Shoppers depart with their bags at Toys R Us on Black Friday in New York
Shoppers depart with their bags at Toys R Us on Black Friday in New York November 26, 2010. REUTERS

U.S. consumers home on Thanksgiving used mobile platforms and especially their iPads from Apple (Nasdaq: AAPL) to generate a 17.4 percent boost in online sales, International Business Machines Corp. (NYSE: IBM) reported.

The surge rose to 20.7 percent on Nov. 23, so-called Black Friday for retailers, IBM said, based on a survey of cloud analytics.

Nearly a quarter of consumers used a mobile device to reach retailer sites, compared with only 14 percent a year ago, with users of iPads contributing to about 10 percent of all online shopping.

Next up was the iPhone, with nearly 9 percent of cyber orders, and phones using the Android OS from Google (Nasdaq: GOOG), with about 5.5 percent, IBM said.

IBM, of Armonk, N.Y., estimated 58 percent of all Black Friday shoppers used smartphones to find a bargain, compared with 41 percent who used tablets.

Moreover, the cyber tools helped shoppers to save money. The average order fell nearly 5 percent, to $181.22, while the average number of items ordered was 5.6, about 12 percent below the 2011 figure.

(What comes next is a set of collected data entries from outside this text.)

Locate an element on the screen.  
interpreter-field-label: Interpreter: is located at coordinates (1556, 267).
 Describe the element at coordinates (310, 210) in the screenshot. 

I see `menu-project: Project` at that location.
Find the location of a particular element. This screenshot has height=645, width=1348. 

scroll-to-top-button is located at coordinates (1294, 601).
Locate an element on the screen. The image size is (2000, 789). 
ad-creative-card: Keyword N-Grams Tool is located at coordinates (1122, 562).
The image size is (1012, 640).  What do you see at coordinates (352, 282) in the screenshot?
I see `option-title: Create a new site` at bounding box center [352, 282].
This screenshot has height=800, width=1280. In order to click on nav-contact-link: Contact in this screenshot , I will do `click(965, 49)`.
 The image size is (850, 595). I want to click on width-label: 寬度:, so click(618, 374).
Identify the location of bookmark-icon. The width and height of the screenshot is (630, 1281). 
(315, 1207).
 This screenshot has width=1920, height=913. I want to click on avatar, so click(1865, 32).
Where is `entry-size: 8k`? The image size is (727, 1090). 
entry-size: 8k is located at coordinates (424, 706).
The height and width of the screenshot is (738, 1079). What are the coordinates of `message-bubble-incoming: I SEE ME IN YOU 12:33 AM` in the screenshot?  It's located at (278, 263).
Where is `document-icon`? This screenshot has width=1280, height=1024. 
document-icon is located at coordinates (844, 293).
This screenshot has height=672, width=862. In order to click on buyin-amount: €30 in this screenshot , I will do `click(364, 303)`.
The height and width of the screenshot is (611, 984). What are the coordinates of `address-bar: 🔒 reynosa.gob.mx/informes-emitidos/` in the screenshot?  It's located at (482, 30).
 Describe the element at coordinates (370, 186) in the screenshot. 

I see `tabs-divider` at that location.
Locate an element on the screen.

“This year's holiday shopper was hungry for great deals,” said Jay Henderson, strategy director, IBM smarter commerce. “The big winners were chief marketing officers who used technology to not only deliver the right customer experiences but did so at the right touchpoint.”

In other data, IBM estimated department store sales overall rose nearly 17 percent above last year's Black Friday, health and beauty sales rose 11 percent and apparel sales jumped 17.5 percent.

IBM said it relied upon its proprietary IBM Digital Analytics Benchmark that tracks more than a million daily ecommerce deals as well as its IBM Social Sentiment Index to assess public opinion.

Shares of IBM fell 43 cents to $193.06 in early Monday trading.